Improvements on the code base

The kaggle_utils and the lidc files need to be refactored as they already consist of over 600, respectively, 1100 lines of code.

Adapting the model

It’s questionable how much impact the additional features have and how well the nodule detection works itself. Also, the models still are big black-boxes that first need to be interpreted in order to understand them and to make changes that can improve them.

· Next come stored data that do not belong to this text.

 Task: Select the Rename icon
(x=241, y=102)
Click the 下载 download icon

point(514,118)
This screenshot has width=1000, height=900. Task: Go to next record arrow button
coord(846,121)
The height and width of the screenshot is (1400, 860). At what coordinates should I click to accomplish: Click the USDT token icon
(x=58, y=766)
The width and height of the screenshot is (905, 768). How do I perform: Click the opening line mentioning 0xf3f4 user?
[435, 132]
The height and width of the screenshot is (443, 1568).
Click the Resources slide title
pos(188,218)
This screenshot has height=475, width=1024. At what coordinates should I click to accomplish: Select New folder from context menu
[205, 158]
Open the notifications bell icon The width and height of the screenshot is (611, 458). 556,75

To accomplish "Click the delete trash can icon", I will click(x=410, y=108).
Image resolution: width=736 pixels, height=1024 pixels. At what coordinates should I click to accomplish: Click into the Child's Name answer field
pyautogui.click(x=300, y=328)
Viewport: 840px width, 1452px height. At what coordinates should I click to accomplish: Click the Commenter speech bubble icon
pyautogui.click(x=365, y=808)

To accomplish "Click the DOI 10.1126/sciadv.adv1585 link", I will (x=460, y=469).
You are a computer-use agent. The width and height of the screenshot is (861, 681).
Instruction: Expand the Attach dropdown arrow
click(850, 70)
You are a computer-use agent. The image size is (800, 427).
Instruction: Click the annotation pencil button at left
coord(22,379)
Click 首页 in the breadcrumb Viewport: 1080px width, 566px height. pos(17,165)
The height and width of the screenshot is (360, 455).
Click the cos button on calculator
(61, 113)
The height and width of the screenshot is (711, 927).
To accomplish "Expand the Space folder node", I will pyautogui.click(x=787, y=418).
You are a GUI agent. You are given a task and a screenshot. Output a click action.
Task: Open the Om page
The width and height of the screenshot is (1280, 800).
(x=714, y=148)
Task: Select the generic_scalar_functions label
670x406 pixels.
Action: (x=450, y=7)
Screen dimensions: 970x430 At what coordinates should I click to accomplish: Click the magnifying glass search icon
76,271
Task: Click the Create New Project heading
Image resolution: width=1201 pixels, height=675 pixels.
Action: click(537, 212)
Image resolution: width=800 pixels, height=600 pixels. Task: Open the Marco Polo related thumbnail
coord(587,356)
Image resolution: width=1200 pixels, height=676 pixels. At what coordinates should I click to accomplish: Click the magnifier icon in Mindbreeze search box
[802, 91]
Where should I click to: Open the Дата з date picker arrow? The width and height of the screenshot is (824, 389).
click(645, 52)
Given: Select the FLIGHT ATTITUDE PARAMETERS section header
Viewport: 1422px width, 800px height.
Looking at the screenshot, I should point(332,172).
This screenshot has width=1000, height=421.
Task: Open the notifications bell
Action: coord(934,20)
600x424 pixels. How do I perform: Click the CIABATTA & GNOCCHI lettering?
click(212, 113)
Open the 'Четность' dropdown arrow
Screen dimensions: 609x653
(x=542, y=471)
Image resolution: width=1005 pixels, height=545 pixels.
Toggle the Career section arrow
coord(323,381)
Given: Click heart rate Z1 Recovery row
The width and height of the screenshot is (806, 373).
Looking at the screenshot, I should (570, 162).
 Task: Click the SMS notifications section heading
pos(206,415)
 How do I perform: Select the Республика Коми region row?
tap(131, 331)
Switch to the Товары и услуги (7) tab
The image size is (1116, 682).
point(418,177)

I’m positively surprised by how well the author documented the technical requirements and how easy it is to overlook the codebase. Unfortunately, I haven’t found a blog article or technical report about the approach. Thus, one is supposed to derive from the code what the author’s solution concept is and what’s the models architectures are. Furthermore, I’m not sure how one is supposed to install the Tensorflow 1.0 fork of the author which adds a patch for relu. It seems that one is required to compile it oneself using ./configure and bazel. I contacted the author and asked for any advices on how to understand the pre-trained models and how to improve the approach to actually use it in an application. However, since the author seems to sell this approach or similar solutions to customers, I doubt that he will be able to help us a lot.